Япония переживает до сих пор. И до сих пор все сложно. К примеру, если раньше хибакуся страдали от дискриминации, то теперь к ним могут подойти на улице и сказать: вам везет, вас государство содержит. Другой пример: парк Мира многократно подвергался нападениям вандалов. То краской зальют кенотаф, то подожгут гирлянды бумажных журавликов. А 26 июля 2005 года один японец при помощи зубила полностью уничтожил надпись на мемориале — «Спите спокойно, ошибка не повторится». Полиции он объяснил, что сделал это по идейным соображениям — мол, о какой ошибке идет речь?

Надпись восстановили, но споры не прекратились.

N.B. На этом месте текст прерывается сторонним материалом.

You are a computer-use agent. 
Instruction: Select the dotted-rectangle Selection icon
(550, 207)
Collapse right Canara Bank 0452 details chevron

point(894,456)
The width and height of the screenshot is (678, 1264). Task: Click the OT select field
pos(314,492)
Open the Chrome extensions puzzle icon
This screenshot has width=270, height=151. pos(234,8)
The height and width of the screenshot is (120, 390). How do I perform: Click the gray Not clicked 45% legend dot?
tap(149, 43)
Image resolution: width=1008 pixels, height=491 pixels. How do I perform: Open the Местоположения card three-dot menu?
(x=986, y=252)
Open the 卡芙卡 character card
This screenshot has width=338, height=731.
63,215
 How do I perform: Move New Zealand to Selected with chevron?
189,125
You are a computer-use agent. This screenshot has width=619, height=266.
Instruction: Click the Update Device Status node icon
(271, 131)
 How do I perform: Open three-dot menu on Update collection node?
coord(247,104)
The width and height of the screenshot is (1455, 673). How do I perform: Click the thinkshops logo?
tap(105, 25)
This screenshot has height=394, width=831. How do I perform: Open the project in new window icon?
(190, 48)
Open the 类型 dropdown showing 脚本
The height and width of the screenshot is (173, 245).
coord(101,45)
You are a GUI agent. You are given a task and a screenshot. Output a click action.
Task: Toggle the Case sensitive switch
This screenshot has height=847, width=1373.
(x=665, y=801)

Мой мальчик играет в войнушку с соседским сыном Демой. Деме семь. У них какая-то помесь обычных солдатиков и компьютерной лексики. «У тебя сколько жизек осталось? У меня еще три жизьки». Я в шоке. А потом решила, что это, наоборот, хорошо. Мальчишки хоть и маленькие, но, кажется, интуитивно чувствуют: война игрушечная, а жизнь — нет. И жизни не может быть три или десять. Только одна. Не могут они этого не знать. В свои-то годы. Хочется верить.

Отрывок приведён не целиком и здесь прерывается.